König did not hide the fact that the BRRD (Directive 2014/59) provides some “leeway” in that it allows “precautionary recapitalisation” of failing banks, pointing out that the European legislator clearly prefers bail-ins to public bailouts.
Fabio De Masi (GUE/NGL, Germany) asked the head of the SRB whether under the BRRD the Italian bank Monte dei Paschi di Siena would receive a preventive recapitalisation if its fails the European Banking Authority (EBA) stress tests. EU legislation refers to banks' “solvability” rather than failing stress tests, pointed out König.
Marco Valli (ELDD, Italy) slammed the “stupidity” of European bank recovery rules which don't cover big banks and penalise small investors. He said that given the political and economic consequences of a failed bank, only public intervention is feasible for restoring Italian banks to health because there aren't any rules to allow the separation of retail and investment banking at big banks.

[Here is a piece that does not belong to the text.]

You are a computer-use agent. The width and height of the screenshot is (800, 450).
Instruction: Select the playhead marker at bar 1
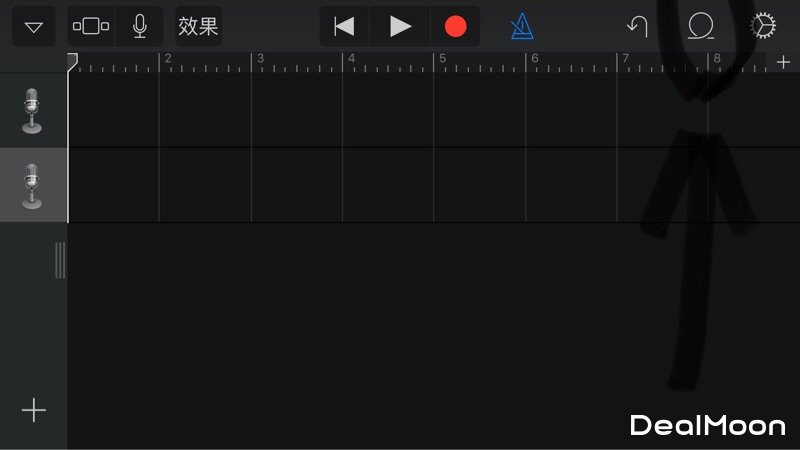[x=72, y=62]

Koenig did not rule out the possibility of providing compensation for small investors whose deposits are seized when a bank collapses because they were given bad advice when making their investment, but she said such compensation could not be done under the BRRD system.
Presenting the SRB's 2015 activity report, König said that the SRB was continuing to draw up resolution plans for big (systemic) banks. She said that despite the Commission's specific draft delegated act (EUROPE 11556), the SRB had not amended its approach to the introduction of capital requirements that can be mobilised in the event of a bank resolution (“MREL”). The level of capital required will be set bank-by-bank with a minimum of 8% of eligible assets for big financial institutions. Account will be taken of the TLAC capital buffer for big banks and also for other large banks.
Finally, the Single Resolution Fund (SRF), the financial arm of the resolution side of eurozone Banking Union, now has €10.7 billion. König said the question now was of investment policy for this money in an environment of very low or even negative interest rates. (Original version in French by Mathieu Bion)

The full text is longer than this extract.